A lógica dos lobbies de gabinete tem de dar lugar à do interesse público no debate acerca das regras da telefonia

EM SETEMBRO do ano passado, quando afloravam as primeiras especulações acerca de uma grande fusão nas telecomunicações brasileiras -algo vedado pelas normas do modelo vigente-, o editorial "Teletrama", aqui publicado, já prenunciava o óbvio desfecho dessa história.
"É plausível supor que esteja em curso a velha tática do fato consumado: desse emaranhado de transações financeiras, de repente as duas telefônicas brasileiras podem emergir fundidas. E o Planalto está ansioso para modificar a legislação que proíbe tais operações". Passados cinco meses, o fato consumou-se.
Controladores da Oi (antiga Telemar, concessionária de linhas fixas no Nordeste, no Norte e no Sudeste, à exceção de São Paulo) e da Brasil Telecom (que atua no Sul, no Centro-Oeste e em Rondônia, Tocantins e Acre) informaram ao governo ter chegado a um acordo para a compra da segunda pela primeira.
O Executivo bem que tentou agir depressa. O ministro das Comunicações, Hélio Costa, prometeu que instaria a Anatel a abrir de imediato um processo para mudar o decreto que proíbe um grupo de operar em mais de uma área de concessão. Mas ontem o ministro recuou e vai esperar a publicação do comunicado oficial pelas duas empresas.
Quando for provocada, a Anatel vai abrir um procedimento técnico interno e uma consulta pública sobre o tema, e seu resultado será devolvido ao governo na forma de sugestão de reformas no chamado Plano Geral de Outorgas -ou de manutenção da regra vigente.
É notório que o processo nasce viciado e que a última preocupação das autoridades e dos interessados no negócio é com o consumidor e a concorrência. Subverteu-se a ordem das coisas: primeiro deveria haver uma discussão acerca da necessidade ou não de reformas nas regras da concessão de serviços telefônicos. Caso se chegasse a um consenso sobre uma nova legislação, ela então deveria ser implantada e, apenas depois disso, os rearranjos empresariais ocorreriam.

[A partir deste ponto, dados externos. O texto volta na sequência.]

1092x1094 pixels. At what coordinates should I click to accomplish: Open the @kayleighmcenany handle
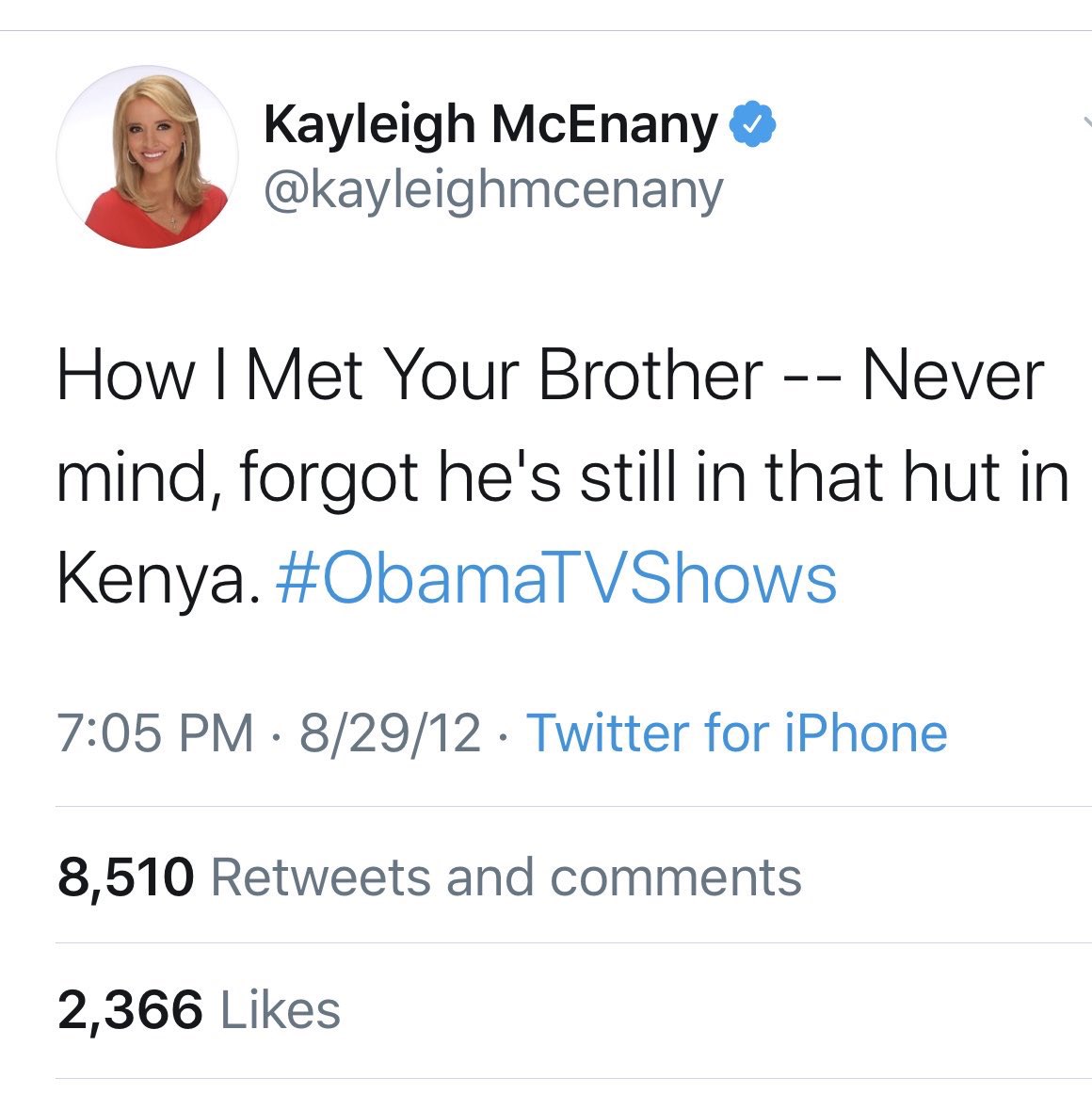click(x=493, y=191)
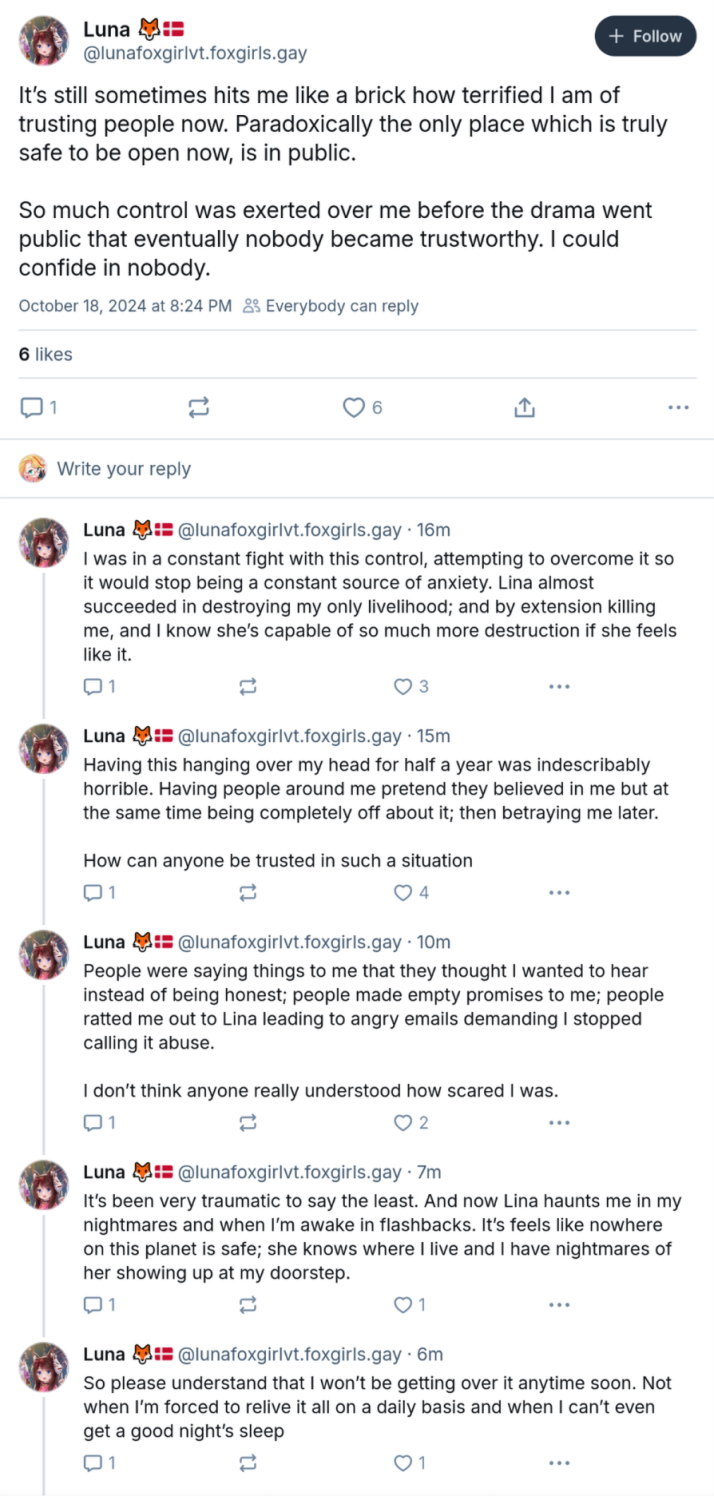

Do modo como a trama foi armada, não há dúvida de que, nos bastidores de uma transação estimada em R$ 8 bilhões, o aval do governo à compra da BrT pela Oi já foi concedido. Não bastasse o poder dos lobbies empresariais envolvidos, grandes fundos de pensão de estatais, controlados por militantes petistas, são interessados na operação, pois têm participação acionária nas duas empresas. De quebra, o governo promete resolver uma série de pendências de outras operadoras e com isso escancara o ânimo casuísta de sua intervenção.
Resta exigir da Anatel uma mudança no tratamento do assunto. A truculenta lógica dos lobbies empresariais e sindicais, na sombra dos gabinetes, tem de dar lugar à do interesse público. É dos defensores da alteração no "statu quo" o ônus de provar, com argumentos e estudos, por que um modelo responsável por tirar a telefonia do país da idade da pedra precisa ser modificado.
Até agora nenhuma idéia ventilada por agitadores da mudança foi convincente. Nenhuma dissolveu o temor de que o consumidor é quem vai arcar com o custo dessa aventura.